→ ASSIGNMENT
Please copy every line with the string "beside" from the entries below.

--- RECORDS FOR THIS EXERCISE Enclosed Below ---

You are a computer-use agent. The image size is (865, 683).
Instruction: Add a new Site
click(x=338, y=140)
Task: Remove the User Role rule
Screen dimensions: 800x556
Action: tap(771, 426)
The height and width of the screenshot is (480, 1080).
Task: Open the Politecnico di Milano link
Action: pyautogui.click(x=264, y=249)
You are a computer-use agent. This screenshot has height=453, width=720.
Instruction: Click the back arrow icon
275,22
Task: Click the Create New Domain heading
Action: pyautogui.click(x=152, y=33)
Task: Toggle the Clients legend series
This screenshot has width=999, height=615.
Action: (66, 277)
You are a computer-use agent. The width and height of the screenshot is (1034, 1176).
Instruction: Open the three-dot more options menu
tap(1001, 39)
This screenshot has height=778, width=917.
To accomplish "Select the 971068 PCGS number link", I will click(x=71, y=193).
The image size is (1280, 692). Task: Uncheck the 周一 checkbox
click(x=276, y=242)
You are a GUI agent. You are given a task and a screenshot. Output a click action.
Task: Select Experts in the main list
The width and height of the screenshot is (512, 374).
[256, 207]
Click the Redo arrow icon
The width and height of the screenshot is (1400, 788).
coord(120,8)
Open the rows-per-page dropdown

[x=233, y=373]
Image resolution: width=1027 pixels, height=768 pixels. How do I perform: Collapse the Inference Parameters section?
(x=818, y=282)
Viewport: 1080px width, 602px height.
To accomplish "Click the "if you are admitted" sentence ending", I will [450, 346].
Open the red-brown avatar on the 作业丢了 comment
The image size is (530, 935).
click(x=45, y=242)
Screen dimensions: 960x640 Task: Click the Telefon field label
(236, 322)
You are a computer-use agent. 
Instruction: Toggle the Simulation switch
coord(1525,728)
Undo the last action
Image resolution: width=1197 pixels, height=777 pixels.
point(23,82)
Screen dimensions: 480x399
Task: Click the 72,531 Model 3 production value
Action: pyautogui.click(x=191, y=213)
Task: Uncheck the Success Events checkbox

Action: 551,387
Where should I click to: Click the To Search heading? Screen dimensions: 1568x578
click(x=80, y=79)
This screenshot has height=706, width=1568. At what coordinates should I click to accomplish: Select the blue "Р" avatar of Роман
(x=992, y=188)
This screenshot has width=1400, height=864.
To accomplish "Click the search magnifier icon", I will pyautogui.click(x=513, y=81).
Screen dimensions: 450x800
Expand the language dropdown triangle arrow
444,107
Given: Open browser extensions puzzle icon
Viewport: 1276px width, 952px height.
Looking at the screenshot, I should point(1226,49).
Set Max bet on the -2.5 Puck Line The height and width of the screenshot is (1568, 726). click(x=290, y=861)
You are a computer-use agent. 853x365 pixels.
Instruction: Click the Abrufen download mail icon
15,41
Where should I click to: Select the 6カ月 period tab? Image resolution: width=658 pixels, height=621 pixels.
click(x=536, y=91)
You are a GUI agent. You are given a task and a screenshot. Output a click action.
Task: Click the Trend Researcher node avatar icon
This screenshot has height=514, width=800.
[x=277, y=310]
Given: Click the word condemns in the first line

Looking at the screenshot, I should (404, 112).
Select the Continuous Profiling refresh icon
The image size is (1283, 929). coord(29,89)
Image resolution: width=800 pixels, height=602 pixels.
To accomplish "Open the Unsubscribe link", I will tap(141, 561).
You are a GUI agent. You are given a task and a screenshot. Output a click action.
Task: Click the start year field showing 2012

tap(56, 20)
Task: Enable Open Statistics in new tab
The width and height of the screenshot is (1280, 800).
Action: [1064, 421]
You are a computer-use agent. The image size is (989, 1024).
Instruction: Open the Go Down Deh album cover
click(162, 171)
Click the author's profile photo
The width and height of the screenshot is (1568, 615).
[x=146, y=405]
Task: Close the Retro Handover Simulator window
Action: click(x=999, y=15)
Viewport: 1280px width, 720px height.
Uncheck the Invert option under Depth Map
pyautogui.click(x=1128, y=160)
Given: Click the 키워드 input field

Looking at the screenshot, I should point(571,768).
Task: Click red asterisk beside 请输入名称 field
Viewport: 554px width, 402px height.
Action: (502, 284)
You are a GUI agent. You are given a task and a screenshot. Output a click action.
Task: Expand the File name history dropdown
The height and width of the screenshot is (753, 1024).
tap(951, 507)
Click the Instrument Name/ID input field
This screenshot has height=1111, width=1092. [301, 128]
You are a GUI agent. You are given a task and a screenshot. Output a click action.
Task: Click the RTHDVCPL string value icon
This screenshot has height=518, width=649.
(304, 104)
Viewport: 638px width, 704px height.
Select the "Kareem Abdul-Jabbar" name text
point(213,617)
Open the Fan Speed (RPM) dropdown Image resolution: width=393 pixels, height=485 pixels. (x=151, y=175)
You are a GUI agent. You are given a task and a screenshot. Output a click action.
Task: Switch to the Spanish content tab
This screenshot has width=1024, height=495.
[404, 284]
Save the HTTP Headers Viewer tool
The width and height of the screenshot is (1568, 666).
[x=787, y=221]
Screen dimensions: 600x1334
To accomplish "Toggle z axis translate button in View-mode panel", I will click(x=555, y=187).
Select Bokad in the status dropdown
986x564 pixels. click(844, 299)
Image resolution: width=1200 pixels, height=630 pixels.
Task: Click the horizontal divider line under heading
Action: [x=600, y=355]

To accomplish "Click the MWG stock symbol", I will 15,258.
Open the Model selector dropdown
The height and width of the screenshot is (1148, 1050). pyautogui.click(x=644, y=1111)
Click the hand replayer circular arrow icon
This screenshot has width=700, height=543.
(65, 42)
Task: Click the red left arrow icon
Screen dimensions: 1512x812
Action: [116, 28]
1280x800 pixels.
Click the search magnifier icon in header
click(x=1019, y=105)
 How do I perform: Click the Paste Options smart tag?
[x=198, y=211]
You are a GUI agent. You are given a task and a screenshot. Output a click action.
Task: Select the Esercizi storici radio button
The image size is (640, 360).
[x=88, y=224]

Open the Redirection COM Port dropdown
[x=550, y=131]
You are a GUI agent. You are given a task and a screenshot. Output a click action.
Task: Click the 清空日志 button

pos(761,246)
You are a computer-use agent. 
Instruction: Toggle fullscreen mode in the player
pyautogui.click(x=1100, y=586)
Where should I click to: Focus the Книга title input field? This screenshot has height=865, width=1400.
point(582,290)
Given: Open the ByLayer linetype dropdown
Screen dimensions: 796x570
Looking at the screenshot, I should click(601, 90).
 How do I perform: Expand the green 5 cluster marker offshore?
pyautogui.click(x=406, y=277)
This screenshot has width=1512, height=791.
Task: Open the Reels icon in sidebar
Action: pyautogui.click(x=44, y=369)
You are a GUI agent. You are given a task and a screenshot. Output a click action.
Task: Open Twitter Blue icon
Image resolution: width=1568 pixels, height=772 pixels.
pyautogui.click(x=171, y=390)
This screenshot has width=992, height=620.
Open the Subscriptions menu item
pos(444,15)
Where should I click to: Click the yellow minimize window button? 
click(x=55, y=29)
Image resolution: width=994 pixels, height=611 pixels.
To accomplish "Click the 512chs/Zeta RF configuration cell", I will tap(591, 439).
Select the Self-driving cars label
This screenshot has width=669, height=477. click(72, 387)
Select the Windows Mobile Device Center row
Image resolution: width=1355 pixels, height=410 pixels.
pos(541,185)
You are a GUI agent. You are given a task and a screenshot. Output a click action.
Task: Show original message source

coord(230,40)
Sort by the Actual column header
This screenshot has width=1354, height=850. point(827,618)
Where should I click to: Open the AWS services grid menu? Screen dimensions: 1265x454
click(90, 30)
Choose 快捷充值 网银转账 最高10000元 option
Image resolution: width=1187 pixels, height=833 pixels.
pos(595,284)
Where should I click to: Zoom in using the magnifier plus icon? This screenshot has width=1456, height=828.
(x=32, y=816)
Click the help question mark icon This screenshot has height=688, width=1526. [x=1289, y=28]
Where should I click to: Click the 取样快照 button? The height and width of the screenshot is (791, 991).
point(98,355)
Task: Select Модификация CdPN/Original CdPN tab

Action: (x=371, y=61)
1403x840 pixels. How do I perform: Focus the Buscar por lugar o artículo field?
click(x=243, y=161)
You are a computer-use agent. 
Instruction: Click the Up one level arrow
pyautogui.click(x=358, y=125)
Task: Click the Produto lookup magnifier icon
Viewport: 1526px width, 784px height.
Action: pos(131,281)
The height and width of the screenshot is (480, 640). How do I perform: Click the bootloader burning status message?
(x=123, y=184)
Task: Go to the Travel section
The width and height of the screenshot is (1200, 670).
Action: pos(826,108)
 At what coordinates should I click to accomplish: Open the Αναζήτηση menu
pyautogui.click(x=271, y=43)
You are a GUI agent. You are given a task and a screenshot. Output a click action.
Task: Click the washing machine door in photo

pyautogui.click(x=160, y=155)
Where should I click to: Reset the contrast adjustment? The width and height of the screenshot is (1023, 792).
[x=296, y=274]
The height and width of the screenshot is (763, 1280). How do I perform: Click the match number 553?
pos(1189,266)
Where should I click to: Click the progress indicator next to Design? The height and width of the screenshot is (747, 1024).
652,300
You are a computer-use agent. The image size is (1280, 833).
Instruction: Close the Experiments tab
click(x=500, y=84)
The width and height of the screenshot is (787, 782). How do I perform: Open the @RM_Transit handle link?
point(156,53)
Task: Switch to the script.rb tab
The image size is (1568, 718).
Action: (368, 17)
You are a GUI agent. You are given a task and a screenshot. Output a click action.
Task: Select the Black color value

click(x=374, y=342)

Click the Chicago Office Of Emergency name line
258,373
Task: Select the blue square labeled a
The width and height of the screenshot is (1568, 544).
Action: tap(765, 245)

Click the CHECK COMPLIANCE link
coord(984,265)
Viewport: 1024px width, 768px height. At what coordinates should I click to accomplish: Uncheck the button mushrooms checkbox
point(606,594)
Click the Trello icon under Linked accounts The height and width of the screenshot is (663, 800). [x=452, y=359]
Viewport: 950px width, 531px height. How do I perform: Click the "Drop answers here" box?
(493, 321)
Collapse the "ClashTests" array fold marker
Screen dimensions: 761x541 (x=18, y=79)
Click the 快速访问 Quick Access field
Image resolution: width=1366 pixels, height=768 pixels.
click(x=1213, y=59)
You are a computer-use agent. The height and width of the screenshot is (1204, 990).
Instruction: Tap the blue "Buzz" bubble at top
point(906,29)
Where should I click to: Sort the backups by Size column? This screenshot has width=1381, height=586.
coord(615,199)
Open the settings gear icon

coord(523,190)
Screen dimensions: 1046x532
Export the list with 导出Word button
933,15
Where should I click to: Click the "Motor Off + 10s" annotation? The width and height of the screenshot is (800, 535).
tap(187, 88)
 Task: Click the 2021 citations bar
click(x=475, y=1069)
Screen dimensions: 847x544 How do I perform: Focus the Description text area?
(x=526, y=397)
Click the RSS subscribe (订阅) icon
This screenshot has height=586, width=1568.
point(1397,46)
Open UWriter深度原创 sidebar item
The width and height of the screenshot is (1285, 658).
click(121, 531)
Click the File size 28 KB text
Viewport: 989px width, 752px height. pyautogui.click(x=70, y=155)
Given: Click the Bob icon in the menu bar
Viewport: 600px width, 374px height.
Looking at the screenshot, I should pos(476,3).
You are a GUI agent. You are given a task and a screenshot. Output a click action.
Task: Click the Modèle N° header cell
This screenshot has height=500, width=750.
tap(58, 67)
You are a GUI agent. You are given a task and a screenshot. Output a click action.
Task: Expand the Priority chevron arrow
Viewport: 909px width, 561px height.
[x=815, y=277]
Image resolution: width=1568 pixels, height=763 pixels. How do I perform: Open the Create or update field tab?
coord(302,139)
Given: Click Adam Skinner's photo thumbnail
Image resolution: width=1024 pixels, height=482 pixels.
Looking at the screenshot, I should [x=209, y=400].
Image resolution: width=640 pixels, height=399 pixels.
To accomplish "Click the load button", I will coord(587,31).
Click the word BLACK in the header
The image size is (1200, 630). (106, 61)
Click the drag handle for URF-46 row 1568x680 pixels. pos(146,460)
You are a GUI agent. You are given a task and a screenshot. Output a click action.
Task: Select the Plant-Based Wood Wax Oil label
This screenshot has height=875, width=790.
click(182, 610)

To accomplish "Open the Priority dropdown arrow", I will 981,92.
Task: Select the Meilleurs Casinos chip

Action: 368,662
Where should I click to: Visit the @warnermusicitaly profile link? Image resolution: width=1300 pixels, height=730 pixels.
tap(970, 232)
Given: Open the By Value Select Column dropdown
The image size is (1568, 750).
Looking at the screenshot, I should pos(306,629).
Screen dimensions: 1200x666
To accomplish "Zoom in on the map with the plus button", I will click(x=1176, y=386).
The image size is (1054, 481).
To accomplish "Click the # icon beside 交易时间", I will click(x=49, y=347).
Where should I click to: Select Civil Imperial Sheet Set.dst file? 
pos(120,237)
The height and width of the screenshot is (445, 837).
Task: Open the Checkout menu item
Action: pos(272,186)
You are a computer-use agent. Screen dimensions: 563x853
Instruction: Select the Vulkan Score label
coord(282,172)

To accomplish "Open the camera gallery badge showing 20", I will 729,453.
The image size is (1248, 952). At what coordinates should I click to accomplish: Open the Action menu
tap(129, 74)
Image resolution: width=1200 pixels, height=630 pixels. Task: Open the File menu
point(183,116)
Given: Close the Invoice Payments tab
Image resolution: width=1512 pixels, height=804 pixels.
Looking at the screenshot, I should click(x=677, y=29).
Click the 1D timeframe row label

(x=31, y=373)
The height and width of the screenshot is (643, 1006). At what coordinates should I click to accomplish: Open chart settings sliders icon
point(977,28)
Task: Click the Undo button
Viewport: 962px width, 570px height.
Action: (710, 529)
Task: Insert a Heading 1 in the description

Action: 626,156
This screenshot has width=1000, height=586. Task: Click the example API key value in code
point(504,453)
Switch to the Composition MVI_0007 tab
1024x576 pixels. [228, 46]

--- End of Enclosed RECORDS FOR THIS EXERCISE ---

→ OUTPUT FOR THIS EXERCISE
Task: Click red asterisk beside 请输入名称 field
To accomplish "Click the # icon beside 交易时间", I will click(x=49, y=347).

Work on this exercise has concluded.